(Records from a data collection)
#####
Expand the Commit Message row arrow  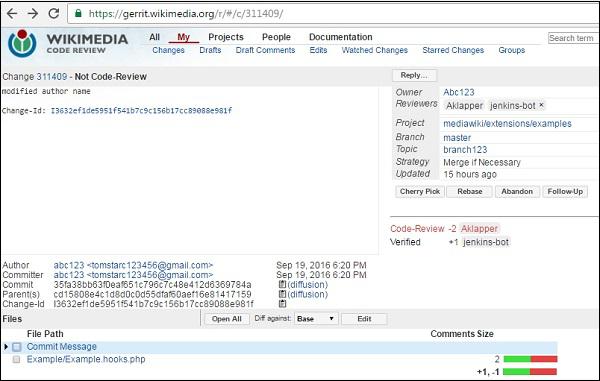[x=6, y=347]
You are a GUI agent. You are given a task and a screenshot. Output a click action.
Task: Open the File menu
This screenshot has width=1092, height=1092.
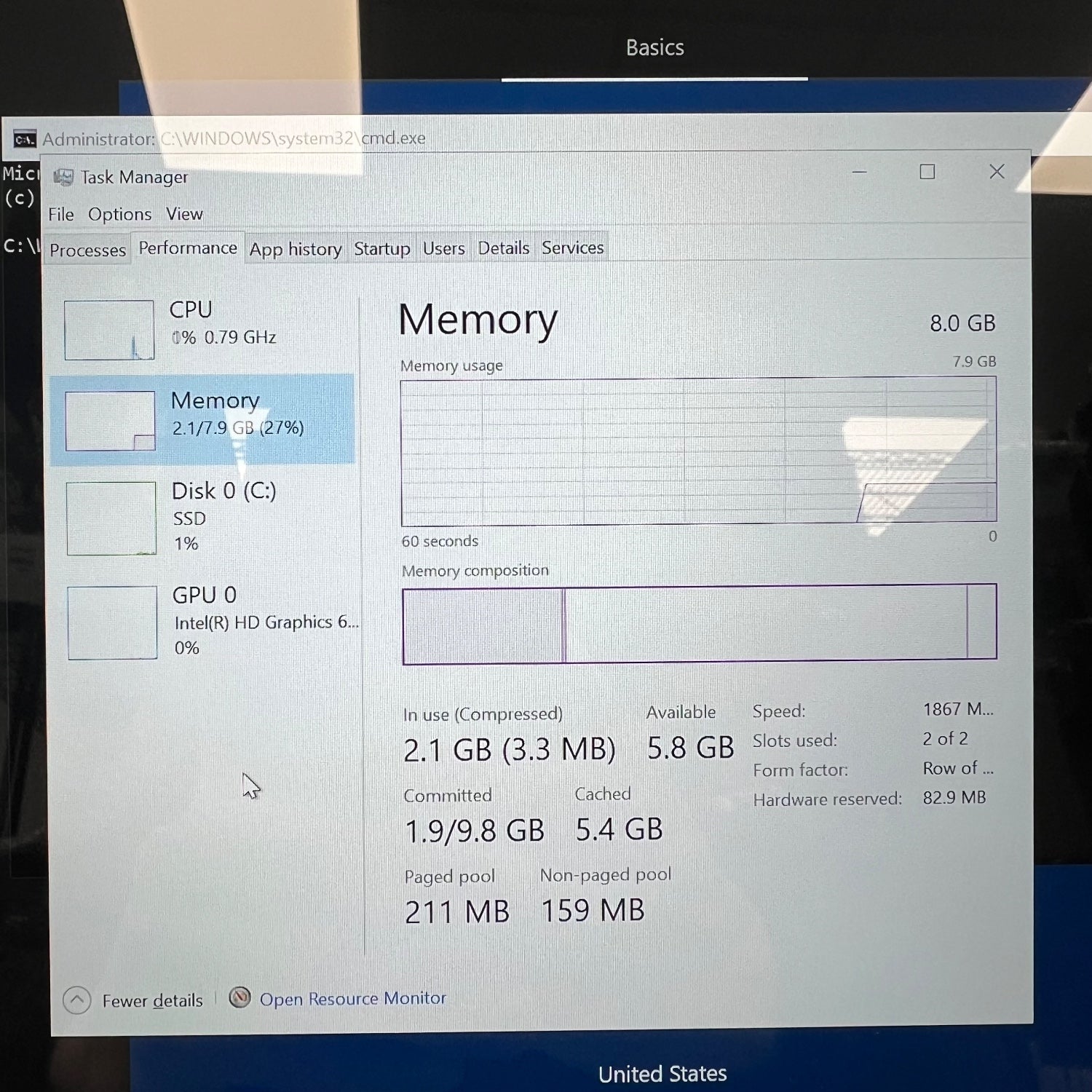(x=60, y=213)
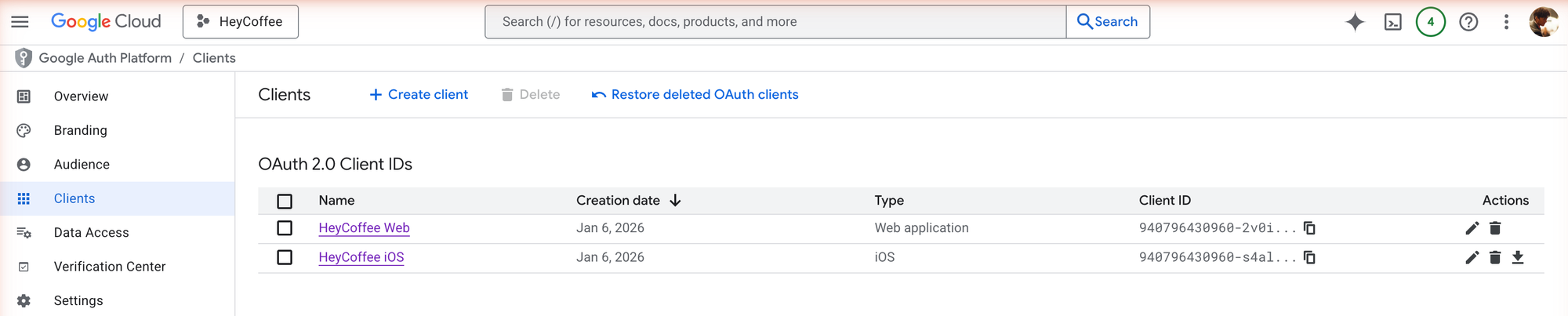Open the HeyCoffee project picker
This screenshot has width=1568, height=316.
[241, 22]
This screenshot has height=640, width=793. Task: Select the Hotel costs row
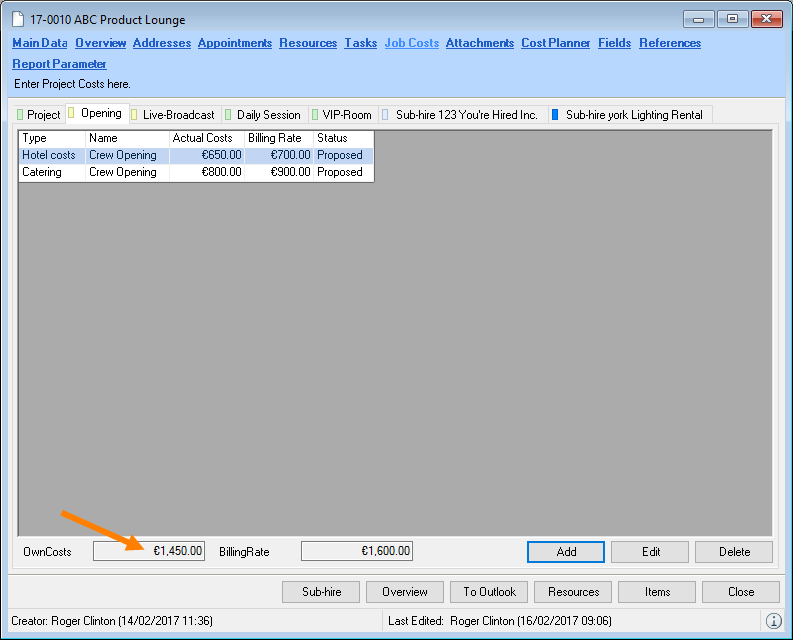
#####
BRIEF: Set down, exactly as written, each line from the one that contains "You are a GUI" to the last line of the records, but none of the pictures.

RESULT OF THIS TASK:
You are a GUI agent. You are given a task and a screenshot. Output a click action.
Task: Open the File menu
This screenshot has width=1092, height=1092.
(x=60, y=213)
Open the HeyCoffee project picker
This screenshot has width=1568, height=316.
[241, 22]
This screenshot has height=640, width=793. Task: Select the Hotel costs row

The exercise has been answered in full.